The COPDgene cohort consists of 10,198 smokers at baseline with and without chronic obstructive pulmonary disease (COPD) [45]. We integrated metabolomics, proteomics, and transcriptomics multi-omics data measured at Phase 2 (~5 years after baseline) profiled on a subset of individuals with all three omics data (n = 522) using PathIntegrate to identify Reactome pathways associated with COPD pathology. The Multi-View model of PathIntegrate allows users to gain rich insights into the underlying data, from high-level interpretation of the global rankings of enriched pathways, to being able to investigate the importance of pathways in each omics block and latent component individually. We applied the kPCA ssPA method to produce pathway score matrices for each omics view and using 5-fold cross validation, we found that four latent variables yielded an optimised MB-PLS model (mean cross-validated AUC: 0.70) (Fig K in S1 Supporting Information). The MBPLS superscores for each of the four latent variables coloured by COPD status are shown in Fig 5A, providing a visual representation of the ability of multi-omics pathways to identify differences between COPD and non-COPD groups, in which each of the four latent variables exhibit a visible difference between groups.
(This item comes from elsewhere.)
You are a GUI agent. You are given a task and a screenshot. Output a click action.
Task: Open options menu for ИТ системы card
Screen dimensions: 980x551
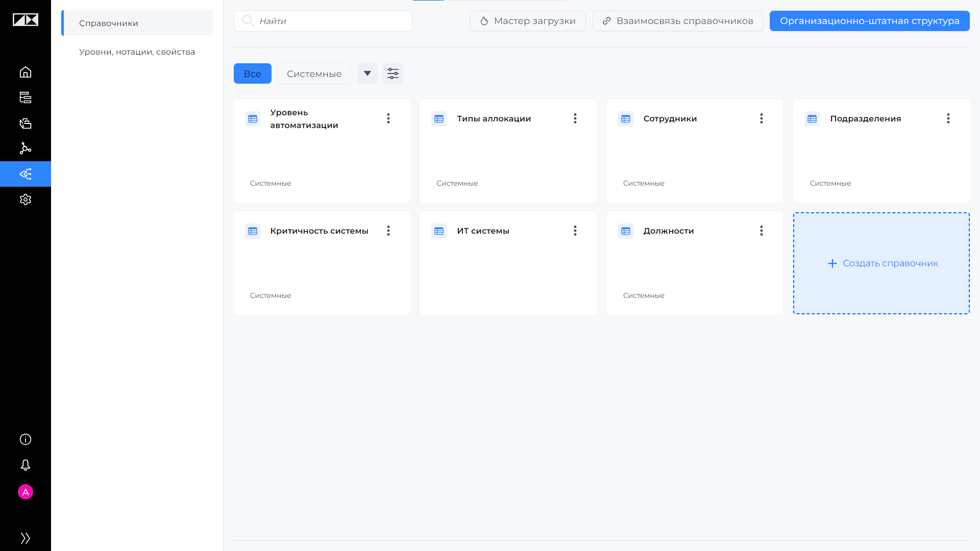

Fig 5. PathIntegrate Multi-View applied to COPDgene multi-omics data.

Fig 5

A. Superscores plot based on multi-omics (metabolomics, proteomics, and transcriptomics) pathways across four latent variables. B. Omics view importances across latent variables. Values represent mean and SEM across 100 bootstrap samples. C. Top five pathways per omics block. D. Top 15 pathways across omics blocks categorised by Reactome parent pathway. E. kPCA ssPA scores from top 15 pathways used to cluster samples using Euclidean distance and Ward linkage. F. Heatmap showing Spearman correlation between superscores across four latent variables and clinical metadata. Asterisks indicate Bonferroni p-value ≤ 0.05. Definitions of clinical variables are in Table B in S1 Supporting Information.
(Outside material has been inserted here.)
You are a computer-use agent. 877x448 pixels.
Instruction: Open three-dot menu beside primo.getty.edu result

One of the primary insights obtained from the Multi-View model is the contribution of each omics view to the variance explained in the outcome variable y (Fig 5B). In the first latent variable, all three omics accounted for a considerable proportion of the variance explained in y, suggesting the pathway scores correlate well in the latent space. In the further three latent variables, transcriptomics and proteomics views tend to contribute most to the outcome prediction. Although metabolomics describes less of the variance in y than the other omics, based on 100 bootstrap samples the mean variance explained across all latent variables remained between 6 and 17 percent. The dominance of transcriptomics and proteomics views may suggest that the COPD vs non-COPD distinction is best captured by gene and protein-level signalling pathways as opposed to metabolic pathways, but it may also be due to the lower metabolite coverage, and smaller set of pathways accessible using these molecules (Table 1, Table A in S1 Supporting Information).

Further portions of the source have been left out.